80. And Don’t Begin With And

yol 8This is the last of eight how-to posts on writing. I haven’t exhausted the subject, but I want to quit before I exhaust my readers.

Your Own Language:
And don’t begin with and

Here is a rule that was strictly enforced in the antediluvian days of my youth. I think today’s teachers have largely given up, and thank goodness. The rule is: Don’t begin a sentence with a conjunction.

This sentence is acceptable:     “Every morning he saddled his horse carefully, and every evening he wiped him down with equal care.”

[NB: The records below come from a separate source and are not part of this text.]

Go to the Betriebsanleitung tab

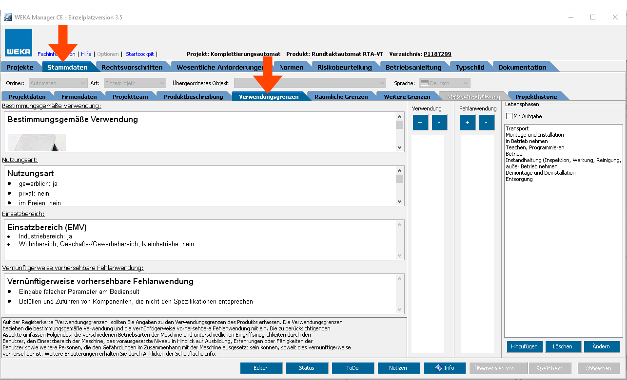pos(413,67)
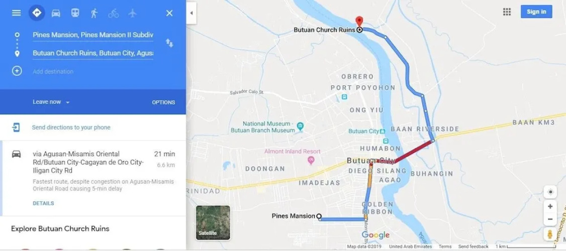
Task: Open Street View with the Pegman icon
Action: (x=550, y=234)
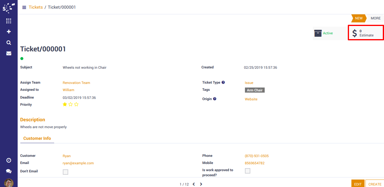Screen dimensions: 384x187
Task: Open the search icon in sidebar
Action: (9, 43)
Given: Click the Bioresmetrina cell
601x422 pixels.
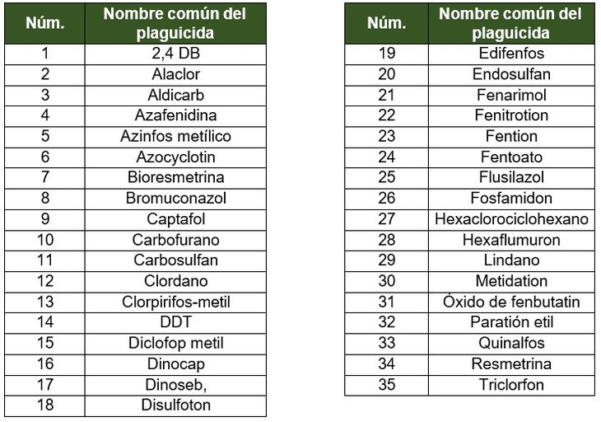Looking at the screenshot, I should 175,177.
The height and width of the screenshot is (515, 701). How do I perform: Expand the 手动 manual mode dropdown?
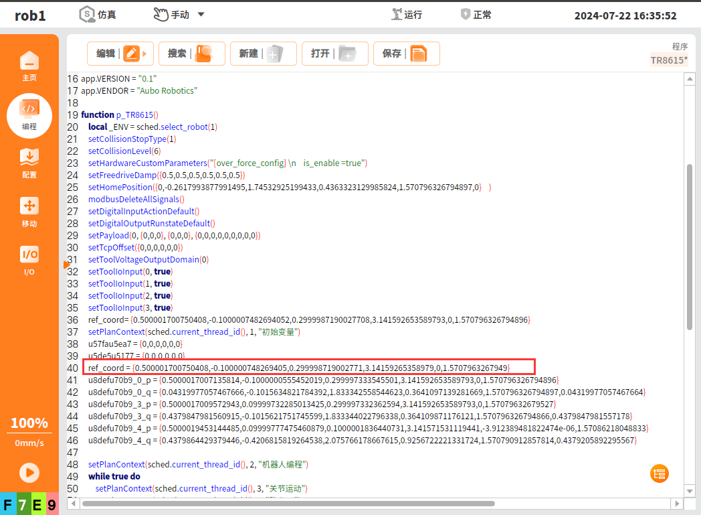point(201,15)
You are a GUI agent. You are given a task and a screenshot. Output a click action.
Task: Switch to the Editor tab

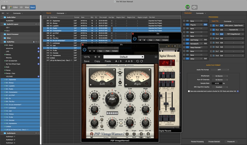point(16,8)
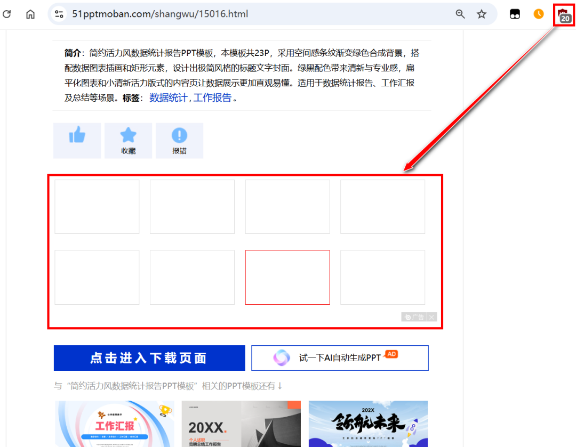Open the extension showing badge 20

[x=563, y=15]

According to the rule, this construction is not acceptable:     “Every morning he saddled his horse carefully. And every evening he wiped him down with equal care.”

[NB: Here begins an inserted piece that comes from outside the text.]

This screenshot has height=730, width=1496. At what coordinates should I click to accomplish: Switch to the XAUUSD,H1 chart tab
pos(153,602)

And yet, this third version is “correct” again.     “Every morning he saddled his horse carefully. Every evening he wiped him down with equal care.”

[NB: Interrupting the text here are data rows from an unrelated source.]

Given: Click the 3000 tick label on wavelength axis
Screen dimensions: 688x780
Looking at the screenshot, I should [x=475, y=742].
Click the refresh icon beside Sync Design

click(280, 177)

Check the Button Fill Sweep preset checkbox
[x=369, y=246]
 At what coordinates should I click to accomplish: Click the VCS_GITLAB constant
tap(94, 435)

What? This makes no sense – unless you first accept the fallacy that each sentence should be complete in itself. This is the same completeness fallacy that leads teachers to teach paragraphs in isolation (see yesterday’s post).

In any story, essay, letter, email, or post, the writing flows from the first word to the last. How we break up that writing – where we put periods, commas, paragraphs, dashes, colons, and semicolons – is entirely a matter of pacing.

Whether you prefer eighteenth century novels with sentences a hundred words long and a paragraph break every other page, or something modern with rapid fire, disjointed chattering, every story has to engage the reader at its beginning, then carry through to some reasonable level of closure.

It’s that simple.

Children have no problem with closure in their stories. At the end, the hero wakes up. Hemingway usually had no problem either; at the end of a typical Hemingway novel, the hero dies. But even that isn’t complete closure. When Robert Jordan is lying on the hillside at the end of For Whom the Bell Tolls, the enemy is closing in and there is no doubt he’s about to die. But what will happen to Maria? Will his coming sacrifice save his comrades? We don’t know.

As the holy men told the Prince of Exile, “Every true story ends in death, but no true story ever ends.” Closure is necessary, but never complete.

How much closure do you need? Thomas Anderson has said twice in reviews that the endings of my novels leave him feeling unsatisfied. Fair enough, yet they satisfy me. It is entirely a matter of taste.

Of course, there are limits. I once read a novel by an otherwise reputable author who ended it in mid-sentence because, just as his character has come to understand the meaning of life, he gets hit by a bus. That’s cheating.

There are more novels and blogs yet to write, and that’s closure enough for now.

Prince of Exile, 9

We crested a rise and dropped into a tiny, high cirque, sheltered from the wind, south facing, and filled with grass and flowers. There we found another Holy Man. He sat beside the road, winding a necklace of roses, carefully breaking off each thorn. His clothing was finely spun wool, woven in a clever pattern, that strained to cover his bountiful girth. He had no hut, but had planted bushes to enclose a space of sweet grass for his sleeping.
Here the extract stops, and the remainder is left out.